Illyria had left as suddenly as she'd arrived, vanishing just beyond the dining room and forcing a startled, bare-naked Fred to dive for cover in the kitchen pantry as the catsuit dissolved around her.

"Just humor her a little, Spike. She's got her panties in a wad over something; I'm not sure what."

"They're your panties," Spike had grumbled as he handed her clothes to her.

They'd said their good-nights to Oz and given Angel and Nina a lift to the Roadrunner to pick up Nina's car. Now, as those tail lights pulled away, they found themselves simply sitting, neither one ready to begin the tiring drive home. The combination tavern and diner adjacent to the motel was still open, recent murders in the parking lot slowing business only a little, and its faulty neon sign winked at them through the windshield. Warm air from the dashboard heating vents blew in their faces, lulling them with a heavy comfort.

It would be so easy to just close our eyes and go to sleep...until we ran out of gas and woke up with chilblains and runny noses. Fred gave her head a quick jerk and shifted in her seat.

Spike switched off the ignition key. "Got any dosh on you, Puppet?"

"Huh? Oh. Seven...let's see...seventeen dollars."

"Should be enough. Why don't we grab a bite before we go."


No matter how many times she'd been inside one, Fred had never been able to shake the niggling feeling that she didn't belong in a bar. There was something about the atmosphere that made her feel like a child who'd wandered in uninvited, disturbing the adults and killing the party mood. In high school it'd been a challenge to try it, but once in, she'd never known quite what to do with herself or what was expected of her. All these years since, and in spite of experiencing things that would make a bar look like a Sunday School picnic, she still felt...geeky.

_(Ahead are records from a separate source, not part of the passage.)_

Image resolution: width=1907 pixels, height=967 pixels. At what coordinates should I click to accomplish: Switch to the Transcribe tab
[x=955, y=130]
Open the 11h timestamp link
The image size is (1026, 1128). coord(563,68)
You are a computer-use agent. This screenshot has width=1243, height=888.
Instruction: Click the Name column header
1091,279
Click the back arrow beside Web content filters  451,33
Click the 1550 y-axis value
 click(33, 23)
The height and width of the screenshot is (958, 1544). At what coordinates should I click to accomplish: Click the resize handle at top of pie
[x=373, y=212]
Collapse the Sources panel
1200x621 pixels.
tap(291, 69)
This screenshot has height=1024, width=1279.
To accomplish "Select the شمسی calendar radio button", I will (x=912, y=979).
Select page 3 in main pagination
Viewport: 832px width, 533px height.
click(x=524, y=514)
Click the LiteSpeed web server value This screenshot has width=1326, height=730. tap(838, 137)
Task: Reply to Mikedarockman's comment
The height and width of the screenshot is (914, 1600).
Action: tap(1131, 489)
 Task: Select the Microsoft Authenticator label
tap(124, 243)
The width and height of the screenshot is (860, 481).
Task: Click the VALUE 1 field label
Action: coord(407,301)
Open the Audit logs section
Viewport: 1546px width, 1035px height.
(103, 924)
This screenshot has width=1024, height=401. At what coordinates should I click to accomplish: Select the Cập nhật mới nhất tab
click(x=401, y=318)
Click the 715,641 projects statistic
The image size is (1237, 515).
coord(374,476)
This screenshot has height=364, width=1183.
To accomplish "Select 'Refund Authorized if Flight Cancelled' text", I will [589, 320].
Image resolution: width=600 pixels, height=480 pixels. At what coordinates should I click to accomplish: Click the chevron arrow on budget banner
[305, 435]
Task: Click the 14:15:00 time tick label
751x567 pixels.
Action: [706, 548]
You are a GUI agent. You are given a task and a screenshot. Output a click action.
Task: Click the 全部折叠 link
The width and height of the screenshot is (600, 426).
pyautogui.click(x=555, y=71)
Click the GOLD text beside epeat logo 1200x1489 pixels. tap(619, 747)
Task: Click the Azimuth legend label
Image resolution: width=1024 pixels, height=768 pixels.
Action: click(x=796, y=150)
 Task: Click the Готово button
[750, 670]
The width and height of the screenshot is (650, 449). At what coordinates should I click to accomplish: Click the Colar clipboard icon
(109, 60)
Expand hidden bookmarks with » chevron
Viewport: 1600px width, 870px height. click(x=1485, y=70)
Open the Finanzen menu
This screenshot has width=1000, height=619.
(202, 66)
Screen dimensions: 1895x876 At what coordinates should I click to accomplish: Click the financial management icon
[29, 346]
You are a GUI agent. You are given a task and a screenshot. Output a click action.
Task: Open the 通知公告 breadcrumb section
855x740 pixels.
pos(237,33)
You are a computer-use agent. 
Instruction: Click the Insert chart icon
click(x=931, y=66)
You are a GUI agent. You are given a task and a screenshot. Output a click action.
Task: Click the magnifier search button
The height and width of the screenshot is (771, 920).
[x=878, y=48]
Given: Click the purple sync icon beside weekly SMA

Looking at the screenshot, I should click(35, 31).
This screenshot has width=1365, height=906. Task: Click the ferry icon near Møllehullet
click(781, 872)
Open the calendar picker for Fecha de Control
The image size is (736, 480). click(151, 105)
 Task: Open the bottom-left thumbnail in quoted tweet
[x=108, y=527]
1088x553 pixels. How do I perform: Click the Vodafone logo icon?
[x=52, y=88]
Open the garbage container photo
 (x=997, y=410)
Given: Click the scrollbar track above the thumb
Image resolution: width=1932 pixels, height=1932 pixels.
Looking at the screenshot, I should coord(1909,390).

The masculine eyes crawling over her from sundry parts of the room didn't help much, either. They made her very glad that Spike was with her - he blended in here, with the dark clothes and the slight swagger, his face hardening into a cool, dangerous "don't mess with me" attitude as he slid a protective arm around her waist and escorted her to a table, and in her belly and below she felt the tight powerful pull of desire for him.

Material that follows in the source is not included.